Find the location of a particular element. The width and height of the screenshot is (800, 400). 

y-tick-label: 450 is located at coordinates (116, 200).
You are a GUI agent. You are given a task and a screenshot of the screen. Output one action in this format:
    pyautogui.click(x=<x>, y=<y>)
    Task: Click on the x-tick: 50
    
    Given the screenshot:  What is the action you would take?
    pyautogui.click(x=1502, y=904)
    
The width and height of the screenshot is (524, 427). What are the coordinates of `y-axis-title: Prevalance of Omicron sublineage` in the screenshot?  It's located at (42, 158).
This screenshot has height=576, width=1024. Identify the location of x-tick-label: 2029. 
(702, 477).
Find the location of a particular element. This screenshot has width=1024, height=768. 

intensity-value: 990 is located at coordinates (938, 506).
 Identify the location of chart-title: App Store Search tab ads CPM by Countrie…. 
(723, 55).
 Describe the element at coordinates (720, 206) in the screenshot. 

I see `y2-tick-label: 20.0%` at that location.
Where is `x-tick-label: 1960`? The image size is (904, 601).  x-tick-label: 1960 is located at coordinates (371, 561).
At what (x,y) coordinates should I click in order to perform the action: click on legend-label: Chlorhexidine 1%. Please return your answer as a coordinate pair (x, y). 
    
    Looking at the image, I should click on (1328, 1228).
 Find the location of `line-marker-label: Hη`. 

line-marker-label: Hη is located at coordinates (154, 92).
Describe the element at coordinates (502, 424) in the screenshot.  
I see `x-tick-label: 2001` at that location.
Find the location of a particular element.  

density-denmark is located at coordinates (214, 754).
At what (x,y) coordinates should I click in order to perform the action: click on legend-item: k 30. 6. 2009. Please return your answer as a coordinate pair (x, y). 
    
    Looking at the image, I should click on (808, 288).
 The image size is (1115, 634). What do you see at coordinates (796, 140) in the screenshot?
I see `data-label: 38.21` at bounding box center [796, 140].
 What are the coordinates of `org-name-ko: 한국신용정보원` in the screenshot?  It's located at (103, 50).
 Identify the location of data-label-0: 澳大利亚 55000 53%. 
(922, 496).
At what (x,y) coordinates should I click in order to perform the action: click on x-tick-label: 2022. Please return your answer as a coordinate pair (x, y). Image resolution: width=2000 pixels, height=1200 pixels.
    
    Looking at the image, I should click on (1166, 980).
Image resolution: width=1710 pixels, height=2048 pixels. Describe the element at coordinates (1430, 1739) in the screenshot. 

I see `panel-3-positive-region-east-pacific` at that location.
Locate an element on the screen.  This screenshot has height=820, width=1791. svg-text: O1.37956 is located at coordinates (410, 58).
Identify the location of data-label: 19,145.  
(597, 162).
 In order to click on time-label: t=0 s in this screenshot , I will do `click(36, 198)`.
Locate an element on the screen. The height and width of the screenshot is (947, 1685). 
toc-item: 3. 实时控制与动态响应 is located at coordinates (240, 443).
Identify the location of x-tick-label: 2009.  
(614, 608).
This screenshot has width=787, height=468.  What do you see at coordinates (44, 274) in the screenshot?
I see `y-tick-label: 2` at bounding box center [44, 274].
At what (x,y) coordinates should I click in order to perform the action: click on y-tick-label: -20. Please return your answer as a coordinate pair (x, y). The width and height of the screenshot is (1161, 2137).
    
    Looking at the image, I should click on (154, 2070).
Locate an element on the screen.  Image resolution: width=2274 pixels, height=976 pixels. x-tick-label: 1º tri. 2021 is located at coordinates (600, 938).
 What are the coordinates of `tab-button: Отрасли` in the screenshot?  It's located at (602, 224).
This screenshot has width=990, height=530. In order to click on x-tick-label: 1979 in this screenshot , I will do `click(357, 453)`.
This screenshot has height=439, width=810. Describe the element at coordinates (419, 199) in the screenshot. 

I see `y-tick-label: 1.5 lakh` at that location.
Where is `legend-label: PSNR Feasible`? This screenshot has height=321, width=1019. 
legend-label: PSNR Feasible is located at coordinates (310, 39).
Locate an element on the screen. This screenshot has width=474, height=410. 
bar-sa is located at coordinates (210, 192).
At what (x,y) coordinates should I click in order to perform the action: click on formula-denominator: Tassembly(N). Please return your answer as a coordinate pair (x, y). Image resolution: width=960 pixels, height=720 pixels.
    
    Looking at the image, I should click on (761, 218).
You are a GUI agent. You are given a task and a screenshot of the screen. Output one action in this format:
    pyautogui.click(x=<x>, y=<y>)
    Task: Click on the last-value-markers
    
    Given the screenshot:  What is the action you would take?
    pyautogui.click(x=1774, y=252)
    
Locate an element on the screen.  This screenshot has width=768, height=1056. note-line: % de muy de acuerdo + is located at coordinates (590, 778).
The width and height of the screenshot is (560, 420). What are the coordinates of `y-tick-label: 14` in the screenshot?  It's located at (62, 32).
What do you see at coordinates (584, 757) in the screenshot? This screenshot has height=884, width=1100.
◆ ◆ ◆ ◆ ◆ ◆ ◆
* EXERCISE *
Reproduce every one of the lines above word for word, from the first to the last.

* REPLY *
Find the location of a particular element. The width and height of the screenshot is (800, 400). 

y-tick-label: 450 is located at coordinates (116, 200).
You are a GUI agent. You are given a task and a screenshot of the screen. Output one action in this format:
    pyautogui.click(x=<x>, y=<y>)
    Task: Click on the x-tick: 50
    
    Given the screenshot:  What is the action you would take?
    pyautogui.click(x=1502, y=904)
    
The width and height of the screenshot is (524, 427). What are the coordinates of `y-axis-title: Prevalance of Omicron sublineage` in the screenshot?  It's located at (42, 158).
This screenshot has height=576, width=1024. Identify the location of x-tick-label: 2029. 
(702, 477).
Find the location of a particular element. This screenshot has width=1024, height=768. 

intensity-value: 990 is located at coordinates (938, 506).
 Identify the location of chart-title: App Store Search tab ads CPM by Countrie…. 
(723, 55).
 Describe the element at coordinates (720, 206) in the screenshot. 

I see `y2-tick-label: 20.0%` at that location.
Where is `x-tick-label: 1960`? The image size is (904, 601).  x-tick-label: 1960 is located at coordinates (371, 561).
At what (x,y) coordinates should I click in order to perform the action: click on legend-label: Chlorhexidine 1%. Please return your answer as a coordinate pair (x, y). 
    
    Looking at the image, I should click on (1328, 1228).
 Find the location of `line-marker-label: Hη`. 

line-marker-label: Hη is located at coordinates (154, 92).
Describe the element at coordinates (502, 424) in the screenshot.  
I see `x-tick-label: 2001` at that location.
Find the location of a particular element.  

density-denmark is located at coordinates (214, 754).
At what (x,y) coordinates should I click in order to perform the action: click on legend-item: k 30. 6. 2009. Please return your answer as a coordinate pair (x, y). 
    
    Looking at the image, I should click on (808, 288).
 The image size is (1115, 634). What do you see at coordinates (796, 140) in the screenshot?
I see `data-label: 38.21` at bounding box center [796, 140].
 What are the coordinates of `org-name-ko: 한국신용정보원` in the screenshot?  It's located at (103, 50).
 Identify the location of data-label-0: 澳大利亚 55000 53%. 
(922, 496).
At what (x,y) coordinates should I click in order to perform the action: click on x-tick-label: 2022. Please return your answer as a coordinate pair (x, y). Image resolution: width=2000 pixels, height=1200 pixels.
    
    Looking at the image, I should click on (1166, 980).
Image resolution: width=1710 pixels, height=2048 pixels. Describe the element at coordinates (1430, 1739) in the screenshot. 

I see `panel-3-positive-region-east-pacific` at that location.
Locate an element on the screen.  This screenshot has height=820, width=1791. svg-text: O1.37956 is located at coordinates (410, 58).
Identify the location of data-label: 19,145.  
(597, 162).
 In order to click on time-label: t=0 s in this screenshot , I will do `click(36, 198)`.
Locate an element on the screen. The height and width of the screenshot is (947, 1685). 
toc-item: 3. 实时控制与动态响应 is located at coordinates (240, 443).
Identify the location of x-tick-label: 2009.  
(614, 608).
This screenshot has width=787, height=468.  What do you see at coordinates (44, 274) in the screenshot?
I see `y-tick-label: 2` at bounding box center [44, 274].
At what (x,y) coordinates should I click in order to perform the action: click on y-tick-label: -20. Please return your answer as a coordinate pair (x, y). The width and height of the screenshot is (1161, 2137).
    
    Looking at the image, I should click on (154, 2070).
Locate an element on the screen.  Image resolution: width=2274 pixels, height=976 pixels. x-tick-label: 1º tri. 2021 is located at coordinates (600, 938).
 What are the coordinates of `tab-button: Отрасли` in the screenshot?  It's located at (602, 224).
This screenshot has width=990, height=530. In order to click on x-tick-label: 1979 in this screenshot , I will do `click(357, 453)`.
This screenshot has height=439, width=810. Describe the element at coordinates (419, 199) in the screenshot. 

I see `y-tick-label: 1.5 lakh` at that location.
Where is `legend-label: PSNR Feasible`? This screenshot has height=321, width=1019. 
legend-label: PSNR Feasible is located at coordinates (310, 39).
Locate an element on the screen. This screenshot has width=474, height=410. 
bar-sa is located at coordinates (210, 192).
At what (x,y) coordinates should I click in order to perform the action: click on formula-denominator: Tassembly(N). Please return your answer as a coordinate pair (x, y). Image resolution: width=960 pixels, height=720 pixels.
    
    Looking at the image, I should click on (761, 218).
You are a GUI agent. You are given a task and a screenshot of the screen. Output one action in this format:
    pyautogui.click(x=<x>, y=<y>)
    Task: Click on the last-value-markers
    
    Given the screenshot:  What is the action you would take?
    pyautogui.click(x=1774, y=252)
    
Locate an element on the screen.  This screenshot has width=768, height=1056. note-line: % de muy de acuerdo + is located at coordinates (590, 778).
The width and height of the screenshot is (560, 420). What are the coordinates of `y-tick-label: 14` in the screenshot?  It's located at (62, 32).
What do you see at coordinates (584, 757) in the screenshot? This screenshot has height=884, width=1100.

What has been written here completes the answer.